## Task details
Reproduce the part of the listing that opens with the line containing "Where should I click to: Select the" and closes with the line containing "409x327 pixels.", substituting "orange" for "yellow" and leaving everything else unchanged.

## Exercise data

────────────────────────────────────────

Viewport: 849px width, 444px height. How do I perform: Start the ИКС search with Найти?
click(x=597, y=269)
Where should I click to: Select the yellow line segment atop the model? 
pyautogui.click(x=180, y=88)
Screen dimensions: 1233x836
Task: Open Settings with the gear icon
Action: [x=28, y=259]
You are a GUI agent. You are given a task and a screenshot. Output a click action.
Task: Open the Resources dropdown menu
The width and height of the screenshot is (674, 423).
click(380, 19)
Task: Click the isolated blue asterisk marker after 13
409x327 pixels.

────────────────────────────────────────

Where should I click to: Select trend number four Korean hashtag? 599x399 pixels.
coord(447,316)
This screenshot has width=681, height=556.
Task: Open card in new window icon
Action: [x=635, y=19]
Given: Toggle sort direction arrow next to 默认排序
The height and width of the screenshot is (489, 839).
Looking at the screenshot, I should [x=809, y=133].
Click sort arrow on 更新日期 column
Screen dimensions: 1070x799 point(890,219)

────────────────────────────────────────

## Right answer
Where should I click to: Select the orange line segment atop the model? 
pyautogui.click(x=180, y=88)
Screen dimensions: 1233x836
Task: Open Settings with the gear icon
Action: [x=28, y=259]
You are a GUI agent. You are given a task and a screenshot. Output a click action.
Task: Open the Resources dropdown menu
The width and height of the screenshot is (674, 423).
click(380, 19)
Task: Click the isolated blue asterisk marker after 13
409x327 pixels.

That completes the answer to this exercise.